Create Table in Redshift

Master how to create table in redshift effectively. Explore CREATE TABLE, CTAS, distkeys, sortkeys, and best practices for high-performance data warehousing in

June 20, 2026

A lot of teams land in Redshift the same way. Product events are flowing in, support data is getting centralized, dashboards look fine at first, and then one month later the core retention query starts dragging. The SQL didn't suddenly get worse. The table design did not keep up with the workload.

That matters most in product analytics because the query patterns are predictable and heavy. You filter by time, join events to users or accounts, aggregate by feature, and slice feedback by segment. If those tables were created with no thought beyond column names and data types, Redshift ends up doing extra work on every dashboard load and every ad hoc question.

Beyond Syntax Why Your Redshift Table Design Matters

When people first learn create table in Redshift, they often treat it like administrative setup. Define columns. Pick a few types. Load data. Move on. In practice, CREATE TABLE is where you decide how Redshift will physically lay out data for the next few million or few billion rows.

That's the part new analysts usually don't see yet. In an MPP warehouse, table design is query design. If a product dashboard joins user_events to users and accounts all day, your table layout affects whether Redshift can process that work cleanly in parallel or whether it has to shuffle data around first.

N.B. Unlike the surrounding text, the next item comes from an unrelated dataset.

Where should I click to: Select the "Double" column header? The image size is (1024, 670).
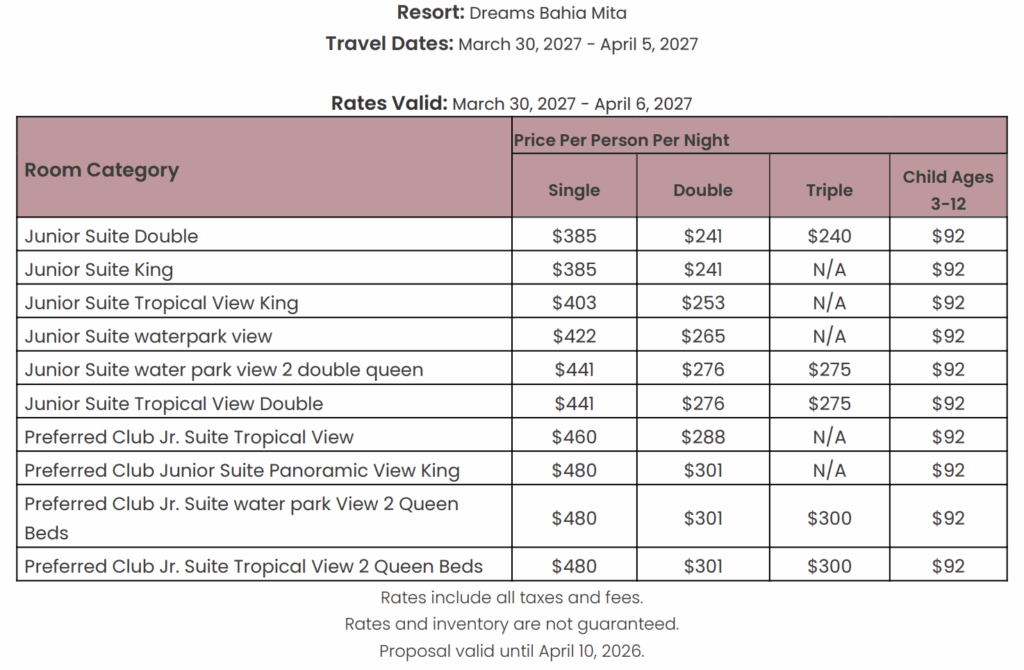click(703, 190)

For product teams, this gets sharper because the workload is repetitive:

Event analysis usually filters by timestamp and groups by user, account, or feature
Feedback analysis often joins tickets or survey responses to account attributes
Lifecycle reporting repeatedly asks for cohorts, active users, and conversion steps
Self-serve exploration creates lots of similar scans with slightly different predicates

A decent logical model helps. If you need a quick refresher on how analytics tables usually separate measures from descriptive attributes, this fact and dimension tables guide is a useful companion before you start deciding on Redshift-specific physical design.

There's also a systems view here. If your warehouse schema is drifting because no one mapped how product data, billing data, and support data fit together, it's worth sketching that out before you create another table. A simple data architecture diagram workflow often catches bad joins and duplicate entities before they become warehouse problems.

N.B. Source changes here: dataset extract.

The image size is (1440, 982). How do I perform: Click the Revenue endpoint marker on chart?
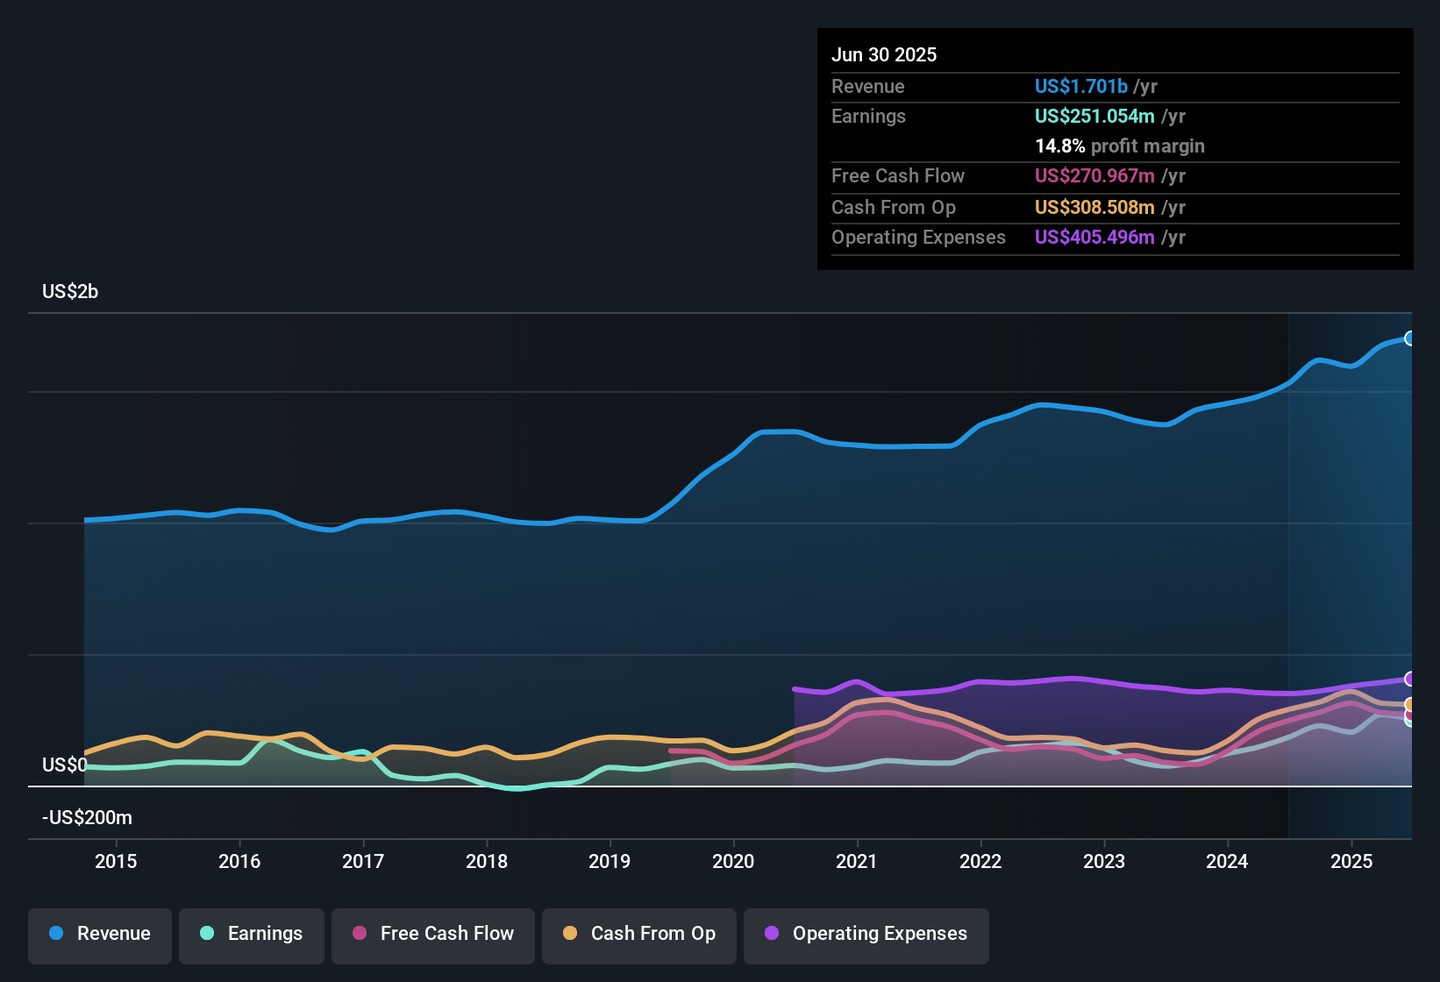1410,339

Practical rule: If a dashboard is slow, don't start by blaming SQL syntax. Start by checking how the underlying tables were created.

Poor table design usually shows up as a pattern, not a single failure. Joins become inconsistent. Time-window queries scan too much data. Derived tables multiply because analysts stop trusting the base tables. The fix isn't magical. It's making better choices at table creation time, especially for distribution, sort order, and the shape of your analytics model.

The Two Core Methods to Create Tables in Redshift

There are two commands frequently used: CREATE TABLE and CREATE TABLE AS, usually shortened to CTAS. Both create tables, but they solve different problems.

Use CREATE TABLE when you need a durable schema

Use plain CREATE TABLE when you know the table definition up front and want control over data types, defaults, constraints, and physical design. This is the normal choice for core analytics tables like raw events, account snapshots, or curated feedback records.

Here's a practical example for a product analytics event table:

CREATE TABLE analytics.user_events (
    event_id BIGINT IDENTITY(1,1),
    event_timestamp TIMESTAMP NOT NULL,
    user_id BIGINT NOT NULL,
    account_id BIGINT,
    session_id VARCHAR(128),
    event_name VARCHAR(100) NOT NULL,
    page_name VARCHAR(255),
    feature_name VARCHAR(255),
    event_source VARCHAR(50),
    properties_json VARCHAR(65535),
    received_at TIMESTAMP DEFAULT GETDATE()
)
DISTSTYLE AUTO
SORTKEY AUTO;

This is a solid default starting point for a growing team because it keeps the schema explicit while letting Redshift make some physical-layout decisions automatically. You can get very far with this pattern if your workload is still evolving and you don't yet know which join path or filter pattern dominates.

A few practical notes:

Use narrow types where you can. Don't make every ID a VARCHAR just because the source system did.
Separate stable columns from messy payloads. Commonly queried fields like event_name or feature_name should be first-class columns, not buried in JSON text.
Keep ingestion-friendly tables simple. Raw event tables should accept data cleanly. You can always build downstream marts with tighter semantics.

Use CTAS when you want to materialize a query result

CREATE TABLE AS is what you use when the table is the output of a transformation. It's ideal for summary tables, rollups, filtered subsets, and intermediate modeling steps.

For example, if product managers keep asking for daily active users, materialize that once and query the result directly:

CREATE TABLE analytics.daily_active_users AS
SELECT
    DATE_TRUNC('day', event_timestamp) AS activity_date,
    account_id,
    COUNT(DISTINCT user_id) AS dau
FROM analytics.user_events
WHERE event_name IN ('session_started', 'page_view', 'feature_used')
GROUP BY 1, 2;

This pattern is common in product analytics because the same aggregations get queried repeatedly. Instead of recalculating them in every BI query, you create a durable table that analysts and dashboards can hit directly.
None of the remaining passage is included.